▸ **REQUIREMENT**:
Reproduce the listing below, substituting "Where should I click to accomplish" for every occurrence of "At what coordinates should I click to accomplish" and leaving everything else unchanged.

Raw listing

- - -

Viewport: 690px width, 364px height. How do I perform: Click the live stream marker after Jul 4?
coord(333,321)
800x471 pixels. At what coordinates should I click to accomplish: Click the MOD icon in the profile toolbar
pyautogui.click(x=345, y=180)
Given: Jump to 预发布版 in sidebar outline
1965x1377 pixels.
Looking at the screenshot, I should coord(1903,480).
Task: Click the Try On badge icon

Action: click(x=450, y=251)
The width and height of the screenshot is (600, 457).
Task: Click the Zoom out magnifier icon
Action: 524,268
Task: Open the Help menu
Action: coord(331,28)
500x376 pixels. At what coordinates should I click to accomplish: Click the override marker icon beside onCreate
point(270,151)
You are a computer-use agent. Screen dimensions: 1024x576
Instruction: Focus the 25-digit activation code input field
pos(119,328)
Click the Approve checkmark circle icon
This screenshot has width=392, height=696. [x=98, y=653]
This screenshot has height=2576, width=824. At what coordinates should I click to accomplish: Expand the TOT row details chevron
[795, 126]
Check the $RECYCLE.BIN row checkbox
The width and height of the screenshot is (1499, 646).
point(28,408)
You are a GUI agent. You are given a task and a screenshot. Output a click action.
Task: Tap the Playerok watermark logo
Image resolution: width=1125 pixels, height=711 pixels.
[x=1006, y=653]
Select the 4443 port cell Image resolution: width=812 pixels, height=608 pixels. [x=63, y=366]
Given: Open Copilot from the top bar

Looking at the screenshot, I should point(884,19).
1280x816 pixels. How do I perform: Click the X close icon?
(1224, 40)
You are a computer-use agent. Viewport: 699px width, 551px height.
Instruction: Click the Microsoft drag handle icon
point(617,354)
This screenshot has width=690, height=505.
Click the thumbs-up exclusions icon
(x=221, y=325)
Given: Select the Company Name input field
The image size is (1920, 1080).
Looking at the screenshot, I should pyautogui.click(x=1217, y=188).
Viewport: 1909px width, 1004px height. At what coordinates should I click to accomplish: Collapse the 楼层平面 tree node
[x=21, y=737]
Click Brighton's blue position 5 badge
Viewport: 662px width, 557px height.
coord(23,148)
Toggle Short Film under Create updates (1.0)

- - -

▸ **THE SOLUTION**:
Viewport: 690px width, 364px height. How do I perform: Click the live stream marker after Jul 4?
coord(333,321)
800x471 pixels. Where should I click to accomplish: Click the MOD icon in the profile toolbar
pyautogui.click(x=345, y=180)
Given: Jump to 预发布版 in sidebar outline
1965x1377 pixels.
Looking at the screenshot, I should coord(1903,480).
Task: Click the Try On badge icon

Action: click(x=450, y=251)
The width and height of the screenshot is (600, 457).
Task: Click the Zoom out magnifier icon
Action: 524,268
Task: Open the Help menu
Action: coord(331,28)
500x376 pixels. Where should I click to accomplish: Click the override marker icon beside onCreate
point(270,151)
You are a computer-use agent. Screen dimensions: 1024x576
Instruction: Focus the 25-digit activation code input field
pos(119,328)
Click the Approve checkmark circle icon
This screenshot has width=392, height=696. [x=98, y=653]
This screenshot has height=2576, width=824. Where should I click to accomplish: Expand the TOT row details chevron
[795, 126]
Check the $RECYCLE.BIN row checkbox
The width and height of the screenshot is (1499, 646).
point(28,408)
You are a GUI agent. You are given a task and a screenshot. Output a click action.
Task: Tap the Playerok watermark logo
Image resolution: width=1125 pixels, height=711 pixels.
[x=1006, y=653]
Select the 4443 port cell Image resolution: width=812 pixels, height=608 pixels. [x=63, y=366]
Given: Open Copilot from the top bar

Looking at the screenshot, I should point(884,19).
1280x816 pixels. How do I perform: Click the X close icon?
(1224, 40)
You are a computer-use agent. Viewport: 699px width, 551px height.
Instruction: Click the Microsoft drag handle icon
point(617,354)
This screenshot has width=690, height=505.
Click the thumbs-up exclusions icon
(x=221, y=325)
Given: Select the Company Name input field
The image size is (1920, 1080).
Looking at the screenshot, I should pyautogui.click(x=1217, y=188).
Viewport: 1909px width, 1004px height. Where should I click to accomplish: Collapse the 楼层平面 tree node
[x=21, y=737]
Click Brighton's blue position 5 badge
Viewport: 662px width, 557px height.
coord(23,148)
Toggle Short Film under Create updates (1.0)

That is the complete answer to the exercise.